Glaucos diventa un dio, “torreggiante come un’ondata di mare“, dai capelli verdi e armato di tridente.
Si stanca rapidamente della modesta Circe e trasferisce le sue attenzioni su Scilla, una bellissima ninfa del mare.
Circe, infuriata, rivolge la sua stregoneria contro la ninfa e viene esiliata su un’isola bellissima e disabitata.
Sull’isola di Eea, non si perde d’animo, studia le virtù delle piante, impara ad addomesticare le bestie selvatiche, affina le arti magiche.
Ma Circe è soprattutto una donna di passioni: amore, amicizia, rivalità, paura, rabbia e nostalgia accompagnano gli incontri che le riserva il destino – con l’ingegnoso Dedalo, con il mostruoso Minotauro, con la feroce Scilla, con la tragica Medea, con l’astuto Odisseo, naturalmente, e infine con la misteriosa Penelope.
Finché – non più solo maga, ma anche amante e madre – dovrà armarsi contro le ostilità dell’Olimpo e scegliere, una volta per tutte, se appartenere al mondo degli dèi, dov’è nata, o a quello dei mortali, che ha imparato ad amare.
Come per il suo romanzo precedente, la grande abilità è il modo in cui Madeline Miller dà voce a una prospettiva precedentemente smorzata nei classici, forgiando una grande storia d’amore dagli “scarti” lasciatici dagli antichi.
Se La canzone di Achille recuperava dall’Iliade una storia d’amore omosessuale semisepolta, Circe ci regala un taglio al femminile sull’Odissea.
“Umiliare le donne sembra essere uno dei passatempi principali dei poeti“, dice Circe a un certo punto.
“Come se non ci potesse essere storia a meno che non strisciamo e piangiamo“.
Non è un caso che Circe venga pubblicata appena un anno dopo la prima grande traduzione femminile dell’Odissea di Emily Wilson ricorda Madeline Miller ribadendo che “la questione di chi conta è in realtà centrale per ciò di cui parla il testo“.
La Circe di Madeline Miller, che nell’originale greco è raccontata in poche decine di righe, ha un profondo significato.
Hilary Mantel ha parlato più volte dei problemi che sorgono quando i costumi etici moderni vengono messi in bocca a personaggi storici.
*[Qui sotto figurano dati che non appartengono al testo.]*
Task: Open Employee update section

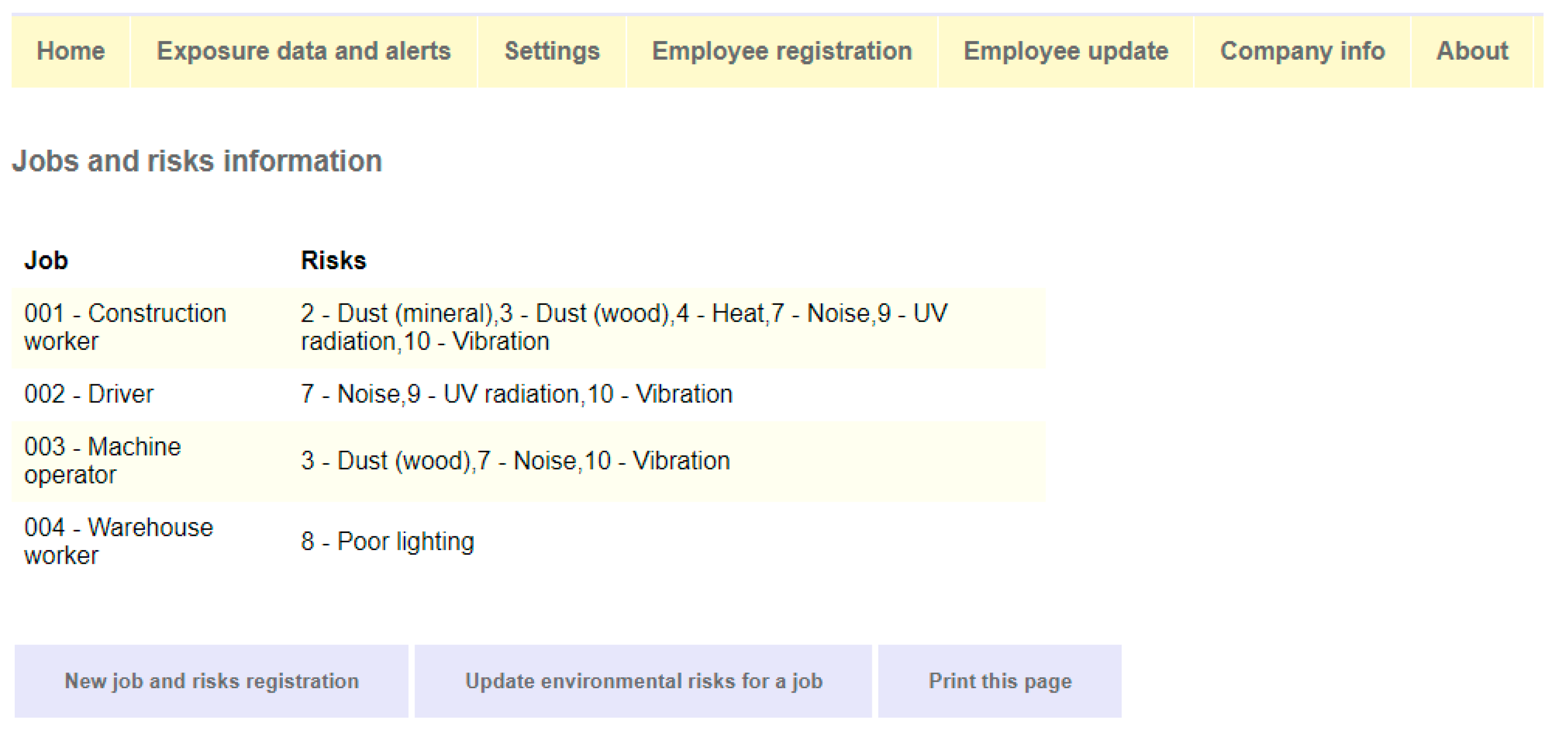Action: (x=1065, y=51)
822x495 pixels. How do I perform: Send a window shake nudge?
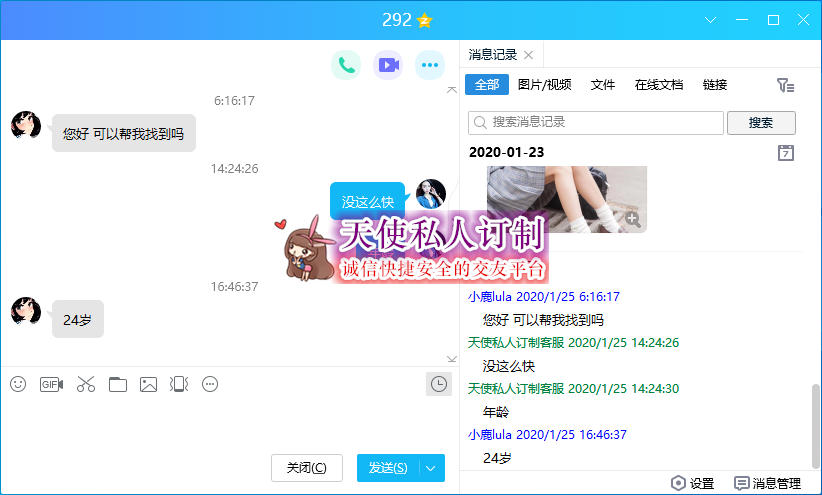click(x=179, y=384)
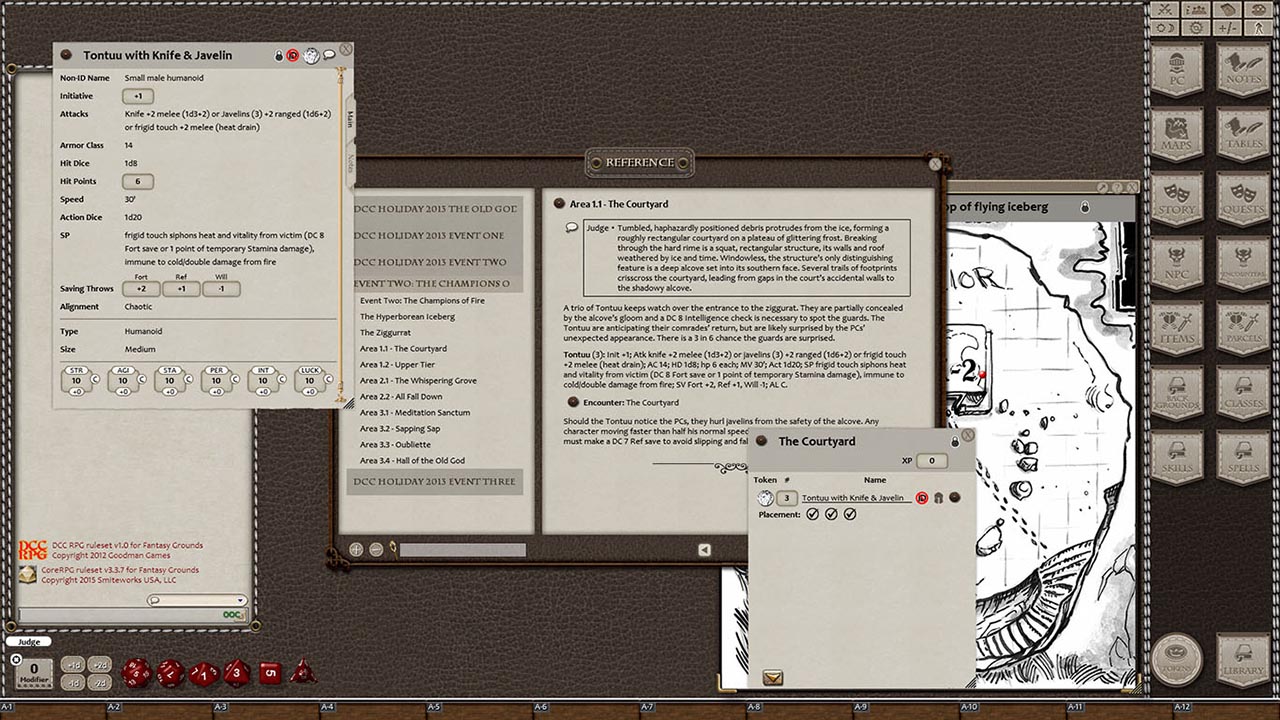Uncheck a Placement checkbox in The Courtyard

[x=813, y=514]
Nelle sue Reith Lectures, dice: “Questa è una difficoltà persistente per le scrittrici, che vogliono scrivere di donne del passato, ma non possono resistere alla tentazione retrospettiva di emanciparle“.
Madeline Miller si fa bonariamente beffa del pensiero della Mantel in modo convincente, gioioso e potentemente commovente.
La canzone di Achille è stato ed è un bestseller, ma la sua accoglienza critica fu decisamente controversa.
I critici – e quasi sempre maschi – lamentavano le inesattezze storiche, le libertà prese con il testo, i cliché.
Non avevano forse colto il punto: la Miller stava cercando di rendere popolari storie che erano già popolari tre millenni fa, impiegando gli strumenti del romanziere per rivelare nuovi paesaggi interiori in questi racconti molto familiari.
Nella sua Circe realizza un collage – da Ovidio a Omero a un’altra epopea perduta, la Telegonia – ma l’istinto guida è quello di ripresentare i classici dal punto di vista delle donne coinvolte in essi, e di farlo in un modo che renda questi testi secolari vibranti di rilevanza contemporanea.
Poggiando su una solida conoscenza delle fonti e su una profonda comprensione dello spirito greco, Madeline Miller fa rivivere una delle figure più conturbanti del mito e ci regala uno sguardo originale sulle grandi storie dell’antichità.
Circe illumina storie conosciute da una nuova prospettiva.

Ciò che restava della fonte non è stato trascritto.